Youngstown school board member questions legality, ethics of president's, son's votes
By Denise Dick
The issue of an appeal of a judge’s decision that ordered city school board President Brenda Kimble to appoint a classroom teacher to the academic distress commission may not be over.
Board member Dario Hunter said he’s heard from people in the district expressing concerns about the legality and ethics of Kimble and her son, board member Ronald Shadd, voting on a resolution for Kimble’s appeal.
As the president, Kimble appointed Carol Staten, her distant cousin, to the academic distress commission. The teachers’ union filed suit, contending the appointment should have been a teacher.

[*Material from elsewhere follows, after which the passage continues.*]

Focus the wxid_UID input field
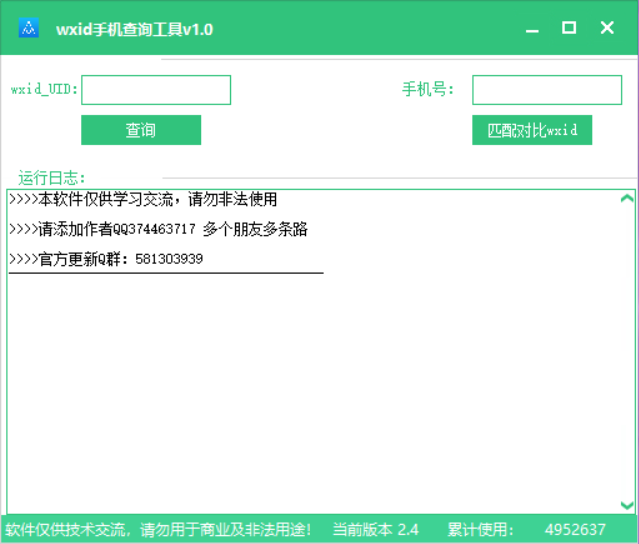point(156,90)
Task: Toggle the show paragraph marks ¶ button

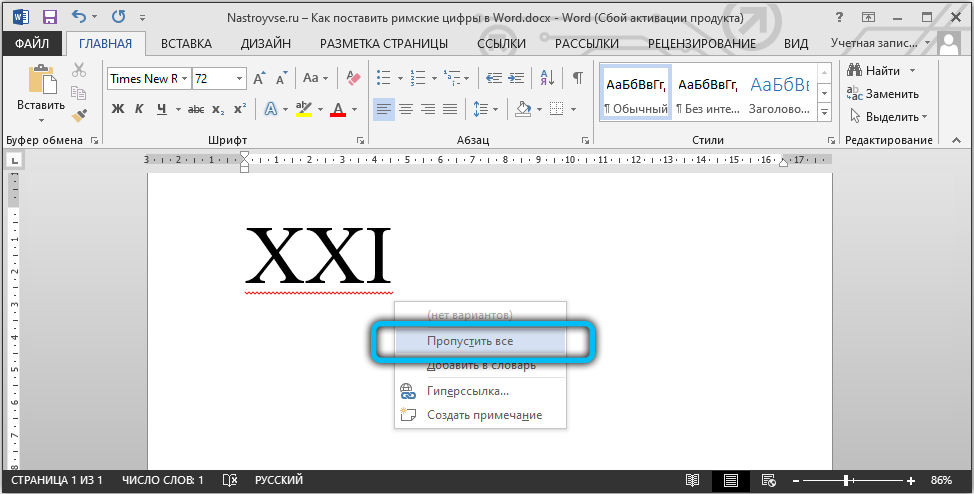Action: pos(577,78)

A magistrate and Judge Lou A. D’Apolito of Mahoning County Common Pleas Court agreed.
Staten was a substitute administrator at the time of her appointment and was recently appointed principal at Discovery at Volney.
Kimble then filed notice of appeal Jan. 29. The next day, the board met and approved that appeal by a 4-3 vote. Kimble, Shadd and board members Jerome Williams and Michael Murphy were in favor, with Hunter and board members Jackie Adair and Corrine Sanderson opposed.

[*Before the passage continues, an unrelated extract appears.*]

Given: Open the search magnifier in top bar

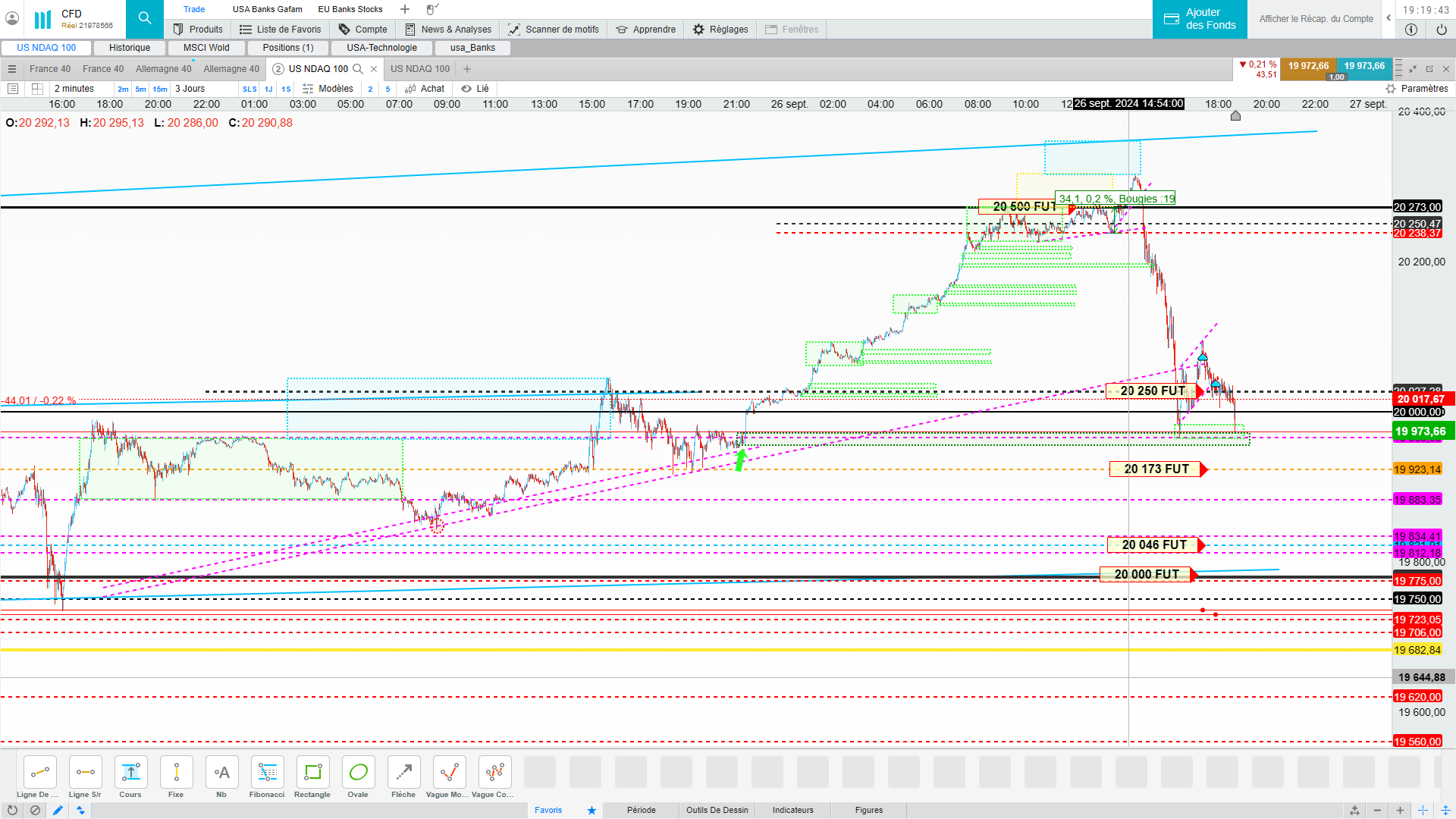Looking at the screenshot, I should coord(144,18).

Hunter said at Tuesday’s regular meeting he has asked the Ohio Ethics Commission to look into the issue.
That drew a heated response from Kimble.
“Mr. Shadd is my son,” she said. “Everyone in the district, outside the district and in the community knows that.”
He was elected by voters in a different election than she was, Kimble said. Shadd is in his first term. Kimble was elected to her second term last November.

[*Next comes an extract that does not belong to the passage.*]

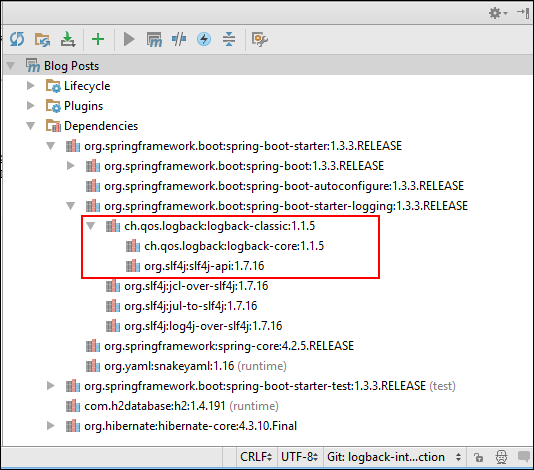This screenshot has width=534, height=470.
Task: Run Maven build with play icon
Action: point(129,39)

Kimble said the district employs husbands and wives in the administration and teachers’ children are employed in the district.
“You must be the only person around here who has no family,” Kimble told Hunter.
Adair then piped in, accusing Kimble of making inflammatory comments, but Kimble continued.
“I’m sorry that you are more concerned about Mr. Shadd being my son and Mrs. Staten being my cousin than about working together for what’s best for the students of this district,” she said.
Then it was Hunter’s turn.
“I do have a family,” Hunter said. “My family is every single child in this district, their parents and the community.”
That’s in addition to his personal family, he said.
Hunter said he didn’t appreciate Kimble turning a public business matter into something personal.
In other business, a recommendation from Stephen Stohla, interim superintendent, regarding a retirement-bonus plan for teachers likely will be on a third board meeting agenda.
Stohla and the teachers’ union reached a memorandum of understanding regarding the plan for this school year.
The resolution initially was on the Jan. 12 meeting agenda but was tabled.
It was on Tuesday’s agenda but didn’t get approval from the board’s majority.
Kimble, Murphy and Sanderson voted in favor of the agreement with Williams, Adair and Hunter opposed. Shadd abstained.
Treasurer Sherry Tyson said the recommendation would come before the board at its next regular meeting.
Adair said she wanted more information including a cost-benefit analysis.
The plan calls for eligible teachers’ union members who retire at the end of this school year to get a one-time retirement bonus of $5,000 each plus $52.08 for each day school is in session and worked by the employee between Jan. 1 and May 27 of this year, up to $10,000 total. The money would be paid by July 31.